Problem statement
Copy each line below that has "computer".

Supplied information
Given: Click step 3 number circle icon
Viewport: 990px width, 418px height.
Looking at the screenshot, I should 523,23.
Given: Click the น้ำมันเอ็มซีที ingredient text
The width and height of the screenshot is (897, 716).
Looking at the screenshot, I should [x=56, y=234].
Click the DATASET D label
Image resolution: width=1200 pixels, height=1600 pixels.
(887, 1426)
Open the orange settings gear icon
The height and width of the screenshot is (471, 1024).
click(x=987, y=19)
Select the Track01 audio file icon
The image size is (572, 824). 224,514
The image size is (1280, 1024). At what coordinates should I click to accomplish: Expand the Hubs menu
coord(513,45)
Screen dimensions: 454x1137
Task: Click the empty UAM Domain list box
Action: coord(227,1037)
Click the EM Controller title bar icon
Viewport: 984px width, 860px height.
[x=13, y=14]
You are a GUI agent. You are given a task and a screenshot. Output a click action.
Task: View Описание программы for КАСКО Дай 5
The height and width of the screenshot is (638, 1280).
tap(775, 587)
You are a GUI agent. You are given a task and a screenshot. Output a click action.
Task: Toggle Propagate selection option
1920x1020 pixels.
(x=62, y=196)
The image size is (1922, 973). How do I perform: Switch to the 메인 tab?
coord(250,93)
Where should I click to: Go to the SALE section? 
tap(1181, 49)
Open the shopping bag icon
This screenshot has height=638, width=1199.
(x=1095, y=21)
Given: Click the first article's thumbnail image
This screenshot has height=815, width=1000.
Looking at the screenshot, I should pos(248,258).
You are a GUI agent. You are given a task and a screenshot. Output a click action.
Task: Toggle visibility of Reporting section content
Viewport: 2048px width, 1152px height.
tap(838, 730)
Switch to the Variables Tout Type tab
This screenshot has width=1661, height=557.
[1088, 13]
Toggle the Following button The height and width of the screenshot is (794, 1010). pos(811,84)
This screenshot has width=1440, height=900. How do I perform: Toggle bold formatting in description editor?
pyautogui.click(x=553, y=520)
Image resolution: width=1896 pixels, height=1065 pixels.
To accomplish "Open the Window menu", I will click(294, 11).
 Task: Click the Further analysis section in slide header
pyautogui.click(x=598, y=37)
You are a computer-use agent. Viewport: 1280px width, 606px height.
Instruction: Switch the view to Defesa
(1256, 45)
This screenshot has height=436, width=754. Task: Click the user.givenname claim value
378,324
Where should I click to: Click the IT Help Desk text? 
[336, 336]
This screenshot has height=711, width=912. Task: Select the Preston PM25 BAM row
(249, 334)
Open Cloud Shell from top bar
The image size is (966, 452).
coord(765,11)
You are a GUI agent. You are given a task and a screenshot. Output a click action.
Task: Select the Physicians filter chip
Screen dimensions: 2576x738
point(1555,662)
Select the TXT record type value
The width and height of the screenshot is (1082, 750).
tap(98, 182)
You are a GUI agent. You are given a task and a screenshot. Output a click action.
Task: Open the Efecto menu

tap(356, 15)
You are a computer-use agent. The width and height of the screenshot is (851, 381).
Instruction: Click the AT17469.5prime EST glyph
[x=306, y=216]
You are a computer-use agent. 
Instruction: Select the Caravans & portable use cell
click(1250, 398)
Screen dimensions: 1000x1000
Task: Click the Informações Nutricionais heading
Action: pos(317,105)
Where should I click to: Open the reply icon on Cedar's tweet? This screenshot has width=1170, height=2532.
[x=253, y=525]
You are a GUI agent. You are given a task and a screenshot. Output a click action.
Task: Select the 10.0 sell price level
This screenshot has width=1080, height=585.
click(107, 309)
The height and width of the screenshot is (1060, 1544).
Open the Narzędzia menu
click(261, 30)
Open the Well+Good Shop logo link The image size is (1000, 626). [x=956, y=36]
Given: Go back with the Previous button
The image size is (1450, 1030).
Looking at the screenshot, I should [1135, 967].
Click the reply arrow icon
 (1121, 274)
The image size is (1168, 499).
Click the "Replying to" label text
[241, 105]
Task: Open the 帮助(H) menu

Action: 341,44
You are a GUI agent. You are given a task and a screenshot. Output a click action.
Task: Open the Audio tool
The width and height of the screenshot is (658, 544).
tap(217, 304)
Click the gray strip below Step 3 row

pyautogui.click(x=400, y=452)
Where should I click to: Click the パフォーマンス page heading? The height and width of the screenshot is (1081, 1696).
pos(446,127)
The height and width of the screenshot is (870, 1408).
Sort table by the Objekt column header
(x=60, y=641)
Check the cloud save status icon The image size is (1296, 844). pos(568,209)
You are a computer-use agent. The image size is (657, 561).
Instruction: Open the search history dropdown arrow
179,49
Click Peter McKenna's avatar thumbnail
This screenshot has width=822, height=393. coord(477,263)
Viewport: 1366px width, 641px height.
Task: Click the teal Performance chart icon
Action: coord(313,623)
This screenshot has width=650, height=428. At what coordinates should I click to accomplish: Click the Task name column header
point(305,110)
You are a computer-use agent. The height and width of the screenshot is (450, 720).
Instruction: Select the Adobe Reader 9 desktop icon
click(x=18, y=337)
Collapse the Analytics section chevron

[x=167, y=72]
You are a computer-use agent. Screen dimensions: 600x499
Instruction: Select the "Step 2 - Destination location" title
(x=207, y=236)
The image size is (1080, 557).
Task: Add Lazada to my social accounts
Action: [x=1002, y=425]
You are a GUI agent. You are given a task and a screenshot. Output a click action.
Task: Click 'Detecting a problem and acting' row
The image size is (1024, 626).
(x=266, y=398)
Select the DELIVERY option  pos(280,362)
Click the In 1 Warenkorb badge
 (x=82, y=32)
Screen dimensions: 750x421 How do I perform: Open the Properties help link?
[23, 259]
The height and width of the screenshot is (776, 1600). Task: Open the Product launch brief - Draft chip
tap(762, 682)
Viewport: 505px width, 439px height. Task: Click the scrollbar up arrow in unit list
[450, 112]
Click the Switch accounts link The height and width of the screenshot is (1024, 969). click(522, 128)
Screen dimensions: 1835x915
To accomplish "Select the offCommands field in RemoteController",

Exercise answer
You are a computer-use agent. Viewport: 1280px width, 606px height.
You are a computer-use agent. The width and height of the screenshot is (851, 381).
You are a computer-use agent. 
You are a computer-use agent. The image size is (657, 561).
You are a computer-use agent. The height and width of the screenshot is (450, 720).
You are a computer-use agent. Screen dimensions: 600x499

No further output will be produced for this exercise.